Work request: Return the entire listing exactly, leaving nothing out.
----------------
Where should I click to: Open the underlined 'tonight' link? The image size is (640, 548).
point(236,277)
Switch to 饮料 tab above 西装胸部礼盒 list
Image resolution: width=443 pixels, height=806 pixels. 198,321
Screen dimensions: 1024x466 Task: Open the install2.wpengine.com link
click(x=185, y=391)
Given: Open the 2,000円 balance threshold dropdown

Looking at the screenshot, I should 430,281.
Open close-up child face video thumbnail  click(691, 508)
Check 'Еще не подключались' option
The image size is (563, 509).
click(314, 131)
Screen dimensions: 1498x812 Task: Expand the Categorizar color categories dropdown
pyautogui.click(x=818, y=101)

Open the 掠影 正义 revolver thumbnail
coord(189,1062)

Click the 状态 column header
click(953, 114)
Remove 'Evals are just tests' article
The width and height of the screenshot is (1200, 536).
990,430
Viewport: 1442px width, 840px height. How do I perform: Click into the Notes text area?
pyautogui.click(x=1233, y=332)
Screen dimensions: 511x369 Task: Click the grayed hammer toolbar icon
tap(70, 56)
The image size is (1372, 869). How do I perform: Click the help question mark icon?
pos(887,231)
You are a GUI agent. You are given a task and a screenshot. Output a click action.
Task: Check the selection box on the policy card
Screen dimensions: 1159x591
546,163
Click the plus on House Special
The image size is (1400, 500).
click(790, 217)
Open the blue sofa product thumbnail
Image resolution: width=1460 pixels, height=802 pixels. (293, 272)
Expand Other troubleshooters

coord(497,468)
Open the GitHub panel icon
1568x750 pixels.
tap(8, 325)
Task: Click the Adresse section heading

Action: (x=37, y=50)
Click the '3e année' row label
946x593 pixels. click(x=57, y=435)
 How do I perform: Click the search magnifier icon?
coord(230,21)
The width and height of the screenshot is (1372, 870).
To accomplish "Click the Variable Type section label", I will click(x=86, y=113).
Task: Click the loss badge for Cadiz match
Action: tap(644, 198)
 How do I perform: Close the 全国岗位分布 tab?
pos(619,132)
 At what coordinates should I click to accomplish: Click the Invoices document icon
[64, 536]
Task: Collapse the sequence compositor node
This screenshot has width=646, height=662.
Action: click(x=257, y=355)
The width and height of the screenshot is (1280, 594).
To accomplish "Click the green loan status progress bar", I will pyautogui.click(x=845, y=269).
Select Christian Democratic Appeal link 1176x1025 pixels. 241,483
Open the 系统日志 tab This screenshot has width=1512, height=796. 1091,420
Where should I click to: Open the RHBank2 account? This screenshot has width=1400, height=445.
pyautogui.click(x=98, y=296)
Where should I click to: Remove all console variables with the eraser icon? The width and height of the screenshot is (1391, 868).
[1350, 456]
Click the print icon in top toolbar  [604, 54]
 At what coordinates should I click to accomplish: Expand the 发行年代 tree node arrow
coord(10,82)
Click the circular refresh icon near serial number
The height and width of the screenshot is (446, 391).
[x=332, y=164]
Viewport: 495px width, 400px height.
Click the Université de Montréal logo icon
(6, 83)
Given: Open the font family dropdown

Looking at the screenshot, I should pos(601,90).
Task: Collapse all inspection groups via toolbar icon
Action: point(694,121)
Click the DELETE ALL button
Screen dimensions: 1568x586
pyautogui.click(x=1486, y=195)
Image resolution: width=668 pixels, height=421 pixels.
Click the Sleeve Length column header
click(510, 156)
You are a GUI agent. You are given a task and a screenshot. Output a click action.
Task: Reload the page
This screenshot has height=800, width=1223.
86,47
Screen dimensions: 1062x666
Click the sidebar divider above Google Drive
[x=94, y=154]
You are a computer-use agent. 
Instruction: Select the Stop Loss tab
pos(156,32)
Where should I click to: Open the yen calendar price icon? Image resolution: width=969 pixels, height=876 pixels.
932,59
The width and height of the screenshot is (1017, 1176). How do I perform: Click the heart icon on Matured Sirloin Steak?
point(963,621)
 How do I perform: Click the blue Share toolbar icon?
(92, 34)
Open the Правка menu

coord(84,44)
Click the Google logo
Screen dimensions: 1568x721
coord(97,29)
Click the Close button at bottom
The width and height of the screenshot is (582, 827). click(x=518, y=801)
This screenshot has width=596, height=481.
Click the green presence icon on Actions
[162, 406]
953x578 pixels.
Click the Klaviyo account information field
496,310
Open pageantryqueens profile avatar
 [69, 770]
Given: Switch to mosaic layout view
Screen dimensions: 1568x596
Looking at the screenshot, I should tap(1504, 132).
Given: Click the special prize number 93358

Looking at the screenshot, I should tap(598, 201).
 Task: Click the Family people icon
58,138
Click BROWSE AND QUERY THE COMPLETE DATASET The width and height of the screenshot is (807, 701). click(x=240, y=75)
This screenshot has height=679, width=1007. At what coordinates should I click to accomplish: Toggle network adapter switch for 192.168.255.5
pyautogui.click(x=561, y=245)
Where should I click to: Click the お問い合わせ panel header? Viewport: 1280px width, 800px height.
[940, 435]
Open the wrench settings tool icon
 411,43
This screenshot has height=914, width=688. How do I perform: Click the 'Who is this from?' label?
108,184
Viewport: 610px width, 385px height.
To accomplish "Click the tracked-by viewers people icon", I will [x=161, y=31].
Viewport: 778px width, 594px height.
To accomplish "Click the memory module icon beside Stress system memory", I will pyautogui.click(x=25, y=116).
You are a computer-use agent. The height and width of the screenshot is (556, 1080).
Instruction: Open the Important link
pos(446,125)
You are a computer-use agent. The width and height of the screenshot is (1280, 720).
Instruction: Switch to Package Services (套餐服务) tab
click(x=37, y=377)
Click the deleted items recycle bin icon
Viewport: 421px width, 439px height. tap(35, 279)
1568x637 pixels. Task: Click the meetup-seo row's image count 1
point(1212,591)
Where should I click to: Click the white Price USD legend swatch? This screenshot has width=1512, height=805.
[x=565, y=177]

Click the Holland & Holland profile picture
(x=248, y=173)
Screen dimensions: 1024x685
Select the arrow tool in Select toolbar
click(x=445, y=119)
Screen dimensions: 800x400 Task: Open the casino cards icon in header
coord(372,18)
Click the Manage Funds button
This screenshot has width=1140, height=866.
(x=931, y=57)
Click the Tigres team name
----------------
Answer to this exercise:
Where should I click to: Open the underlined 'tonight' link? The image size is (640, 548).
point(236,277)
Switch to 饮料 tab above 西装胸部礼盒 list
Image resolution: width=443 pixels, height=806 pixels. 198,321
Screen dimensions: 1024x466 Task: Open the install2.wpengine.com link
click(x=185, y=391)
Given: Open the 2,000円 balance threshold dropdown

Looking at the screenshot, I should 430,281.
Open close-up child face video thumbnail  click(691, 508)
Check 'Еще не подключались' option
The image size is (563, 509).
click(314, 131)
Screen dimensions: 1498x812 Task: Expand the Categorizar color categories dropdown
pyautogui.click(x=818, y=101)

Open the 掠影 正义 revolver thumbnail
coord(189,1062)

Click the 状态 column header
click(953, 114)
Remove 'Evals are just tests' article
The width and height of the screenshot is (1200, 536).
990,430
Viewport: 1442px width, 840px height. How do I perform: Click into the Notes text area?
pyautogui.click(x=1233, y=332)
Screen dimensions: 511x369 Task: Click the grayed hammer toolbar icon
tap(70, 56)
The image size is (1372, 869). How do I perform: Click the help question mark icon?
pos(887,231)
You are a GUI agent. You are given a task and a screenshot. Output a click action.
Task: Check the selection box on the policy card
Screen dimensions: 1159x591
546,163
Click the plus on House Special
The image size is (1400, 500).
click(790, 217)
Open the blue sofa product thumbnail
Image resolution: width=1460 pixels, height=802 pixels. (293, 272)
Expand Other troubleshooters

coord(497,468)
Open the GitHub panel icon
1568x750 pixels.
tap(8, 325)
Task: Click the Adresse section heading

Action: (x=37, y=50)
Click the '3e année' row label
946x593 pixels. click(x=57, y=435)
 How do I perform: Click the search magnifier icon?
coord(230,21)
The width and height of the screenshot is (1372, 870).
To accomplish "Click the Variable Type section label", I will click(x=86, y=113).
Task: Click the loss badge for Cadiz match
Action: tap(644, 198)
 How do I perform: Close the 全国岗位分布 tab?
pos(619,132)
 At what coordinates should I click to accomplish: Click the Invoices document icon
[64, 536]
Task: Collapse the sequence compositor node
This screenshot has width=646, height=662.
Action: click(x=257, y=355)
The width and height of the screenshot is (1280, 594).
To accomplish "Click the green loan status progress bar", I will pyautogui.click(x=845, y=269).
Select Christian Democratic Appeal link 1176x1025 pixels. 241,483
Open the 系统日志 tab This screenshot has width=1512, height=796. 1091,420
Where should I click to: Open the RHBank2 account? This screenshot has width=1400, height=445.
pyautogui.click(x=98, y=296)
Where should I click to: Remove all console variables with the eraser icon? The width and height of the screenshot is (1391, 868).
[1350, 456]
Click the print icon in top toolbar  [604, 54]
 At what coordinates should I click to accomplish: Expand the 发行年代 tree node arrow
coord(10,82)
Click the circular refresh icon near serial number
The height and width of the screenshot is (446, 391).
[x=332, y=164]
Viewport: 495px width, 400px height.
Click the Université de Montréal logo icon
(6, 83)
Given: Open the font family dropdown

Looking at the screenshot, I should pos(601,90).
Task: Collapse all inspection groups via toolbar icon
Action: point(694,121)
Click the DELETE ALL button
Screen dimensions: 1568x586
pyautogui.click(x=1486, y=195)
Image resolution: width=668 pixels, height=421 pixels.
Click the Sleeve Length column header
click(510, 156)
You are a GUI agent. You are given a task and a screenshot. Output a click action.
Task: Reload the page
This screenshot has height=800, width=1223.
86,47
Screen dimensions: 1062x666
Click the sidebar divider above Google Drive
[x=94, y=154]
You are a computer-use agent. 
Instruction: Select the Stop Loss tab
pos(156,32)
Where should I click to: Open the yen calendar price icon? Image resolution: width=969 pixels, height=876 pixels.
932,59
The width and height of the screenshot is (1017, 1176). How do I perform: Click the heart icon on Matured Sirloin Steak?
point(963,621)
 How do I perform: Click the blue Share toolbar icon?
(92, 34)
Open the Правка menu

coord(84,44)
Click the Google logo
Screen dimensions: 1568x721
coord(97,29)
Click the Close button at bottom
The width and height of the screenshot is (582, 827). click(x=518, y=801)
This screenshot has width=596, height=481.
Click the green presence icon on Actions
[162, 406]
953x578 pixels.
Click the Klaviyo account information field
496,310
Open pageantryqueens profile avatar
 [69, 770]
Given: Switch to mosaic layout view
Screen dimensions: 1568x596
Looking at the screenshot, I should tap(1504, 132).
Given: Click the special prize number 93358

Looking at the screenshot, I should tap(598, 201).
 Task: Click the Family people icon
58,138
Click BROWSE AND QUERY THE COMPLETE DATASET The width and height of the screenshot is (807, 701). click(x=240, y=75)
This screenshot has height=679, width=1007. At what coordinates should I click to accomplish: Toggle network adapter switch for 192.168.255.5
pyautogui.click(x=561, y=245)
Where should I click to: Click the お問い合わせ panel header? Viewport: 1280px width, 800px height.
[940, 435]
Open the wrench settings tool icon
 411,43
This screenshot has height=914, width=688. How do I perform: Click the 'Who is this from?' label?
108,184
Viewport: 610px width, 385px height.
To accomplish "Click the tracked-by viewers people icon", I will [x=161, y=31].
Viewport: 778px width, 594px height.
To accomplish "Click the memory module icon beside Stress system memory", I will pyautogui.click(x=25, y=116).
You are a computer-use agent. The height and width of the screenshot is (556, 1080).
Instruction: Open the Important link
pos(446,125)
You are a computer-use agent. The width and height of the screenshot is (1280, 720).
Instruction: Switch to Package Services (套餐服务) tab
click(x=37, y=377)
Click the deleted items recycle bin icon
Viewport: 421px width, 439px height. tap(35, 279)
1568x637 pixels. Task: Click the meetup-seo row's image count 1
point(1212,591)
Where should I click to: Click the white Price USD legend swatch? This screenshot has width=1512, height=805.
[x=565, y=177]

Click the Holland & Holland profile picture
(x=248, y=173)
Screen dimensions: 1024x685
Select the arrow tool in Select toolbar
click(x=445, y=119)
Screen dimensions: 800x400 Task: Open the casino cards icon in header
coord(372,18)
Click the Manage Funds button
This screenshot has width=1140, height=866.
(x=931, y=57)
Click the Tigres team name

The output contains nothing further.